> _SUPPLIED PASSAGE_:

>> Begin

After the Fact: Two Countries, Four Decades, One Anthropologist / Clifford Geertz

The nervousness about speaking for others grows out of the introspections induced in anthropologists by the massive decolonization after the Second World War. That most of the classic field studies were carried out in colonial or semi-colonial settings, settings in which being white and Western conferred in itself a certain privilege and involved, willy-nilly, a certain complicity, has raised questions of the right of the politically dominant to articulate the beliefs and desires of those they dominate. The history of ethnography, or so anyway it has come to be argued, is one of the appropriation of the voices of the weak by those of the strong, much as their labor or their natural resources were appropriated by more straightforward imperialists; and this, so also it is argued, ill-fits it to play its self-assigned (and self-congratulatory) role of the tribune of such voices in the contemporary world. Compromised in its origins, it is compromised in its acts-ventriloquizing others, making off with their words. 

The second concern, that about the inability of anthropologists, most of them American, British, German, or French, and virtually all of them Western trained, to free themselves from views derived from their own culture so as to see other peoples “in their own terms,” is but the worry about occluding other voices expressed in an epistemological key. If the frames of meaning upon which we depend to find our own way about in life are so deeply ingrained in us as to color our every perception, it is difficult to see how our accounts of what others feel or think or do, to say nothing of our theories about them, can be anything but sheer imposition. Imposition and systematic distortion: “orientalism,’° “cultural hegemony,” “symbolic domination”-the ethnographic claim to knowledge is everywhere put into a moral shadow, redescribed as an impress of power. 

All this doubt and meta-doubt is completed and made seemingly inescapable by the viewing of social science discourse, anthropological or any other, as politically charged, shot through with implicit claims to mastery and control. The capacity of language to construct, if not reality “as such” (whatever that is), at least reality as everyone engages it in actual practice-named, pictured, catalogued, and measured makes of the question of who describes whom, and in what terms, a far from indifferent business. If there is no access to the world unmediated by language (or anyway by sign systems) it rather matters what sort of language that is. Depiction is power. The representation of others is not easily separable from the manipulation of them.

>> End

> _COLLECTED MATERIAL_:
>> Begin

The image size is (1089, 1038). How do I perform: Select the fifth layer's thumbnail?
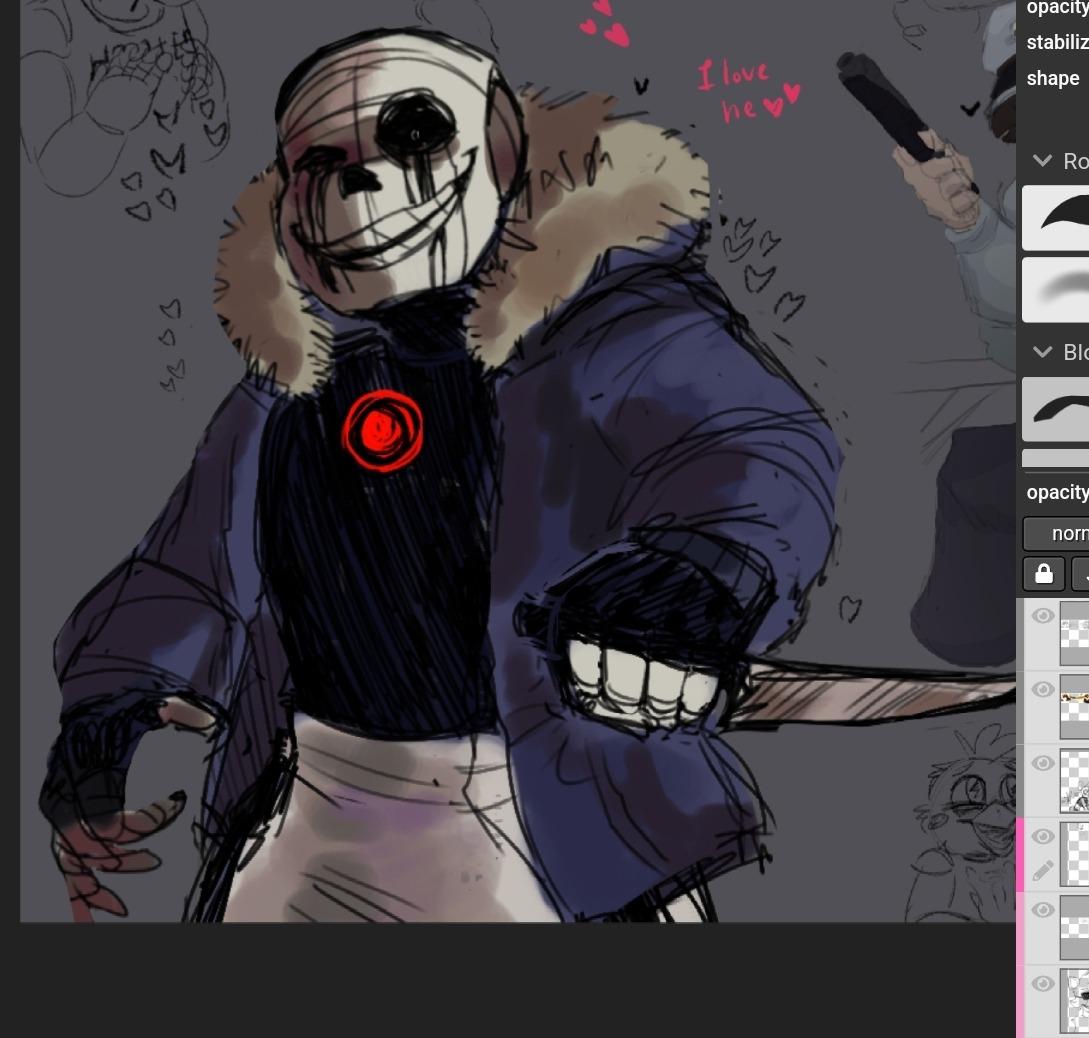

>> End

> _PROBLEMS TO WORK ON_:
(a) Answer these questions about the anthropology passage:
(i) What historical development does it say induced introspection in anthropologists?
(ii) What four nationalities does it give for most anthropologists?
(iii) In its final paragraph, what does it say depiction is?
(b) Reproduce the text of the anthropology passage between "The second concern, that" and "impress of power.", inclusive.
The material is not needed here.

> _RESULTS FOR THE EXERCISE_:
(a)
(i) The massive decolonization after the Second World War.
(ii) American, British, German, or French.
(iii) Power.

(b)
The second concern, that about the inability of anthropologists, most of them American, British, German, or French, and virtually all of them Western trained, to free themselves from views derived from their own culture so as to see other peoples “in their own terms,” is but the worry about occluding other voices expressed in an epistemological key. If the frames of meaning upon which we depend to find our own way about in life are so deeply ingrained in us as to color our every perception, it is difficult to see how our accounts of what others feel or think or do, to say nothing of our theories about them, can be anything but sheer imposition. Imposition and systematic distortion: “orientalism,’° “cultural hegemony,” “symbolic domination”-the ethnographic claim to knowledge is everywhere put into a moral shadow, redescribed as an impress of power.